__Exercise__.
Going line by line through the records below, count those containing the word "color", then give only the count.

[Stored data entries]
────

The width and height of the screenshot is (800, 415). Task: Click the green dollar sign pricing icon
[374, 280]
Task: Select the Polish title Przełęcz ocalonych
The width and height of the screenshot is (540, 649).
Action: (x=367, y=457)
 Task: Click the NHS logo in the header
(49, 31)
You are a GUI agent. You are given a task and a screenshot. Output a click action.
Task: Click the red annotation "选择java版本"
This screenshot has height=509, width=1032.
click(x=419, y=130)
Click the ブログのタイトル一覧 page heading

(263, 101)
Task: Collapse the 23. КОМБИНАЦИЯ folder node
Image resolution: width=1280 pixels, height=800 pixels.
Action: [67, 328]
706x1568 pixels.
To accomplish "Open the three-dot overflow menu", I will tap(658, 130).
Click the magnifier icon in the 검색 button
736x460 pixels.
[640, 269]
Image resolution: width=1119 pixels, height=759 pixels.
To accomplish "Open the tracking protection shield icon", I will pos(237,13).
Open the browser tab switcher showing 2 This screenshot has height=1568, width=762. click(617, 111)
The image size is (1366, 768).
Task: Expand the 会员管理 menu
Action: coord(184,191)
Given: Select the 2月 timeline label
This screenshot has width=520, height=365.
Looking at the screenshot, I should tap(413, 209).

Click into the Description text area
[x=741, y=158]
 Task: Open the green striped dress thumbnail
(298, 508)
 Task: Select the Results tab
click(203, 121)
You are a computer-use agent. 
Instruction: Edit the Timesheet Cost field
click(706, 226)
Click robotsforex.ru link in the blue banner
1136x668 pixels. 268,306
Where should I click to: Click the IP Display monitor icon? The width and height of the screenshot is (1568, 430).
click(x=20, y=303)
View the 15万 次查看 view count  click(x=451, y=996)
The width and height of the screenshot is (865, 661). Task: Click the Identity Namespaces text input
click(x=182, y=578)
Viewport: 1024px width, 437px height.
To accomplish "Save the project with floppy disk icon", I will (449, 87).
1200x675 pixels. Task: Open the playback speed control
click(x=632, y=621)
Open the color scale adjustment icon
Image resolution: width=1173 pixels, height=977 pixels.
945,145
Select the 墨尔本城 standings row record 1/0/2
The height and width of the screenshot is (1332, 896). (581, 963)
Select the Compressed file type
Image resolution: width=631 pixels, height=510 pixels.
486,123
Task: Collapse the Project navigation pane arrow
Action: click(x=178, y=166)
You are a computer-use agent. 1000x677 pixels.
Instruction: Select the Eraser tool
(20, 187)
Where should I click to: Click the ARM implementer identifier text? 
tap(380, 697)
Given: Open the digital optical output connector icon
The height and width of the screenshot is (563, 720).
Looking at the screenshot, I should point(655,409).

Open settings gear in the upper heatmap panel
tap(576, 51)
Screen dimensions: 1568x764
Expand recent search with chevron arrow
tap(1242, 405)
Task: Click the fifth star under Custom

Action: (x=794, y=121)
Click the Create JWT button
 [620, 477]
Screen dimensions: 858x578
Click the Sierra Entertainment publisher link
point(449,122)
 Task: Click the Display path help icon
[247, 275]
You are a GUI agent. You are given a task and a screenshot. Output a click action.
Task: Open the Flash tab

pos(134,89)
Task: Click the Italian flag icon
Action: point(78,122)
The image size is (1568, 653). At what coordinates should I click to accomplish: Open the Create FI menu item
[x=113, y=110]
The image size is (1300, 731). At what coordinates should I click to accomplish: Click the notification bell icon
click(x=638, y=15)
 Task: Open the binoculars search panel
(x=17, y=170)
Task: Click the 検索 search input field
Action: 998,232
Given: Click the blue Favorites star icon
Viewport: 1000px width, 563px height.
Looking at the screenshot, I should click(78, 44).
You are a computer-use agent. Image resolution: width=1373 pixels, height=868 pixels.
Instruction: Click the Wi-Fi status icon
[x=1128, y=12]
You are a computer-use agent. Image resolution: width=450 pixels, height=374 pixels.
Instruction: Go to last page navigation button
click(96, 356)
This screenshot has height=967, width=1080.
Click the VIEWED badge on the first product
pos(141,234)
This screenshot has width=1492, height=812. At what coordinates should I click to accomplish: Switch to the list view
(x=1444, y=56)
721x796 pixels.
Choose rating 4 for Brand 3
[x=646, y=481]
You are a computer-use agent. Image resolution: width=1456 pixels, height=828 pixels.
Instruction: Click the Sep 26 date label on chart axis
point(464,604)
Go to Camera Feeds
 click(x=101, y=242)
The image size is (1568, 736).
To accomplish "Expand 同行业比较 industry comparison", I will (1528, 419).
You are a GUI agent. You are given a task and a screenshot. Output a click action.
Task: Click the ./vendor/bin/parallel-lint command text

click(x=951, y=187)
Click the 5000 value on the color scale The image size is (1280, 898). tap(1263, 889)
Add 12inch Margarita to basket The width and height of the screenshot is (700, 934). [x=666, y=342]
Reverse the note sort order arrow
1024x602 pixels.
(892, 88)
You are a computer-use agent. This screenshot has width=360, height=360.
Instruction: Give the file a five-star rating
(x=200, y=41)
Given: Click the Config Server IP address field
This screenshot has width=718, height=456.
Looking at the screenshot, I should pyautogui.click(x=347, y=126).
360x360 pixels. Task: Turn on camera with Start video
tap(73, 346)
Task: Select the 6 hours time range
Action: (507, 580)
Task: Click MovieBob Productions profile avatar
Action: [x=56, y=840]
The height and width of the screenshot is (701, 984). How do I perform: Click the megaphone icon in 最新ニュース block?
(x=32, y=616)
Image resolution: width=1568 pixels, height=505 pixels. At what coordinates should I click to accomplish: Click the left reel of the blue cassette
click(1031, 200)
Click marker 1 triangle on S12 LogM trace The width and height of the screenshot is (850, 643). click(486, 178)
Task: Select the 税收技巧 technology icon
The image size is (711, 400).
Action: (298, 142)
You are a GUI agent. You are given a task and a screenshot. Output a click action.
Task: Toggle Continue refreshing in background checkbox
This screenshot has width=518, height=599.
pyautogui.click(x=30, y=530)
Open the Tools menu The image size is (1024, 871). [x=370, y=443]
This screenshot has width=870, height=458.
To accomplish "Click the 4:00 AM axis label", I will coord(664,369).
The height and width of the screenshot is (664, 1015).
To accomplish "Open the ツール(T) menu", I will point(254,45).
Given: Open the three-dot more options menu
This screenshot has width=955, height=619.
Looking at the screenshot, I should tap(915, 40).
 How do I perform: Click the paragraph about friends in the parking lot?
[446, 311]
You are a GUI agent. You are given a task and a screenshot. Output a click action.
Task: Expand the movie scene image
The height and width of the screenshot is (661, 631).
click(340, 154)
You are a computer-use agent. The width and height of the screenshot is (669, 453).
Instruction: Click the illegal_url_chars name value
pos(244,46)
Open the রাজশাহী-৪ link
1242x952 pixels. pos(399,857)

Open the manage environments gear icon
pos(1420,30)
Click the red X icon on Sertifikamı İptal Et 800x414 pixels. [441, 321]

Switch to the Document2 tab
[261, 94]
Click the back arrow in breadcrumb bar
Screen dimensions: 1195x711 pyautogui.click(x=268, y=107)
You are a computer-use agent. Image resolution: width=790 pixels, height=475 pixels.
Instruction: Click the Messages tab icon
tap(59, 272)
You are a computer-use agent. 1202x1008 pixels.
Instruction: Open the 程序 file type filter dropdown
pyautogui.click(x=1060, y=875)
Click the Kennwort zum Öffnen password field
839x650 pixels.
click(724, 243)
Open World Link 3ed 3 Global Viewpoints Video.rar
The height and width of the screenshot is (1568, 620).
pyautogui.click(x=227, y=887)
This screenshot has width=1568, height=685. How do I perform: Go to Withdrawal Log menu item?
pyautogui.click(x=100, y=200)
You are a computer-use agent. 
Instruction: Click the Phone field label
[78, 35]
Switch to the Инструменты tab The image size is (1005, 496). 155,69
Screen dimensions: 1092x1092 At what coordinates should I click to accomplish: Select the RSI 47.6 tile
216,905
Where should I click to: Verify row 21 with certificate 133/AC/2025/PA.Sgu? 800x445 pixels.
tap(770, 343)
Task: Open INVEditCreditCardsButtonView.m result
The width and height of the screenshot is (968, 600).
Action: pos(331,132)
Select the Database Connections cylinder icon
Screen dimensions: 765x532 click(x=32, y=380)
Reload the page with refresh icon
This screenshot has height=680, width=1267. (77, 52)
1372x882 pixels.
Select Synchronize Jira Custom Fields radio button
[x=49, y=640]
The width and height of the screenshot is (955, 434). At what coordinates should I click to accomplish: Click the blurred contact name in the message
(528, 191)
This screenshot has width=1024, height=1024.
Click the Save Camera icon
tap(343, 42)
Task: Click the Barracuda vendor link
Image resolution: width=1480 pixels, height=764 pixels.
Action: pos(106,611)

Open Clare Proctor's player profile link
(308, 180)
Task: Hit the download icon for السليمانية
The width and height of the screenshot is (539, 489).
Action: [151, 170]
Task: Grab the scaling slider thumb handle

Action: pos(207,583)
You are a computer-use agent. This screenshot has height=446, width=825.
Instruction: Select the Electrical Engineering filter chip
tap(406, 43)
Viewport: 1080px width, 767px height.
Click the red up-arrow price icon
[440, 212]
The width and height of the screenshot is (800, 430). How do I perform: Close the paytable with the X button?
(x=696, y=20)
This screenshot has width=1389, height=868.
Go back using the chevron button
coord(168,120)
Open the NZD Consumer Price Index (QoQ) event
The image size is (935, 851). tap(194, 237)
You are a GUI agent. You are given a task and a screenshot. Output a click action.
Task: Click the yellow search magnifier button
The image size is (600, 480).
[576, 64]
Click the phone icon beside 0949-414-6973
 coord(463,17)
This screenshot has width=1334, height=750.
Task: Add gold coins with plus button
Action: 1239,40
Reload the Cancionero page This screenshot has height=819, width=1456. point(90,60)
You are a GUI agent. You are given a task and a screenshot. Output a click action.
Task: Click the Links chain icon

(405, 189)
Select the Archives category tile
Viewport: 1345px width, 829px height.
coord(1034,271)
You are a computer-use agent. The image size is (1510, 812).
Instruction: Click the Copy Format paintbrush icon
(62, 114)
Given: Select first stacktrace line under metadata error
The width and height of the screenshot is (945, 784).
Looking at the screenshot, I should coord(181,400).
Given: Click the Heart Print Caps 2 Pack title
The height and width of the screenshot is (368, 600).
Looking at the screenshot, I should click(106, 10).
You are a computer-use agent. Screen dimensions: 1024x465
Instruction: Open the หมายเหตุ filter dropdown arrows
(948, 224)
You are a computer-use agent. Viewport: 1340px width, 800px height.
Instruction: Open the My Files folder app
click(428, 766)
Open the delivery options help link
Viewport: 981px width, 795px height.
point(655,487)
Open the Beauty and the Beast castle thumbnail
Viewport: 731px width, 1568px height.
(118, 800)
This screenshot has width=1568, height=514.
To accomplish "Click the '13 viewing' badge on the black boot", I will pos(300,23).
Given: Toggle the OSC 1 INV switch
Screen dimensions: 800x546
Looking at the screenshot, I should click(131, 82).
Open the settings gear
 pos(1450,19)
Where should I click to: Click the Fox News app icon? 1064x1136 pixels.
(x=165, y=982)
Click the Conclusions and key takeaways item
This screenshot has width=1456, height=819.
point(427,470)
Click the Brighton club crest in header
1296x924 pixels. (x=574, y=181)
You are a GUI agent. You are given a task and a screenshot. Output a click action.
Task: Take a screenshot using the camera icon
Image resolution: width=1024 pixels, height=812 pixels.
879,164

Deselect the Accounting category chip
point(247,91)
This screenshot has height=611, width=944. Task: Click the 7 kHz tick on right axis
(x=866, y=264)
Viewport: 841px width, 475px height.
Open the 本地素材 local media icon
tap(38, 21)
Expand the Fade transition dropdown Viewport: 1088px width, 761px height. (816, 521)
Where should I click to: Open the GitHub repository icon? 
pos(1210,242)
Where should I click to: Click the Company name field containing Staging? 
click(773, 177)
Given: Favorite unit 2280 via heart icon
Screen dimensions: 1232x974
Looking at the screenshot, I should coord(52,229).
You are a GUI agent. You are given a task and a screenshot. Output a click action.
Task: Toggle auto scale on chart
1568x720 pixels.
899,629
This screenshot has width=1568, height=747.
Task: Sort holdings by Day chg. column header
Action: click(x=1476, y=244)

────

__Result for this task__.
2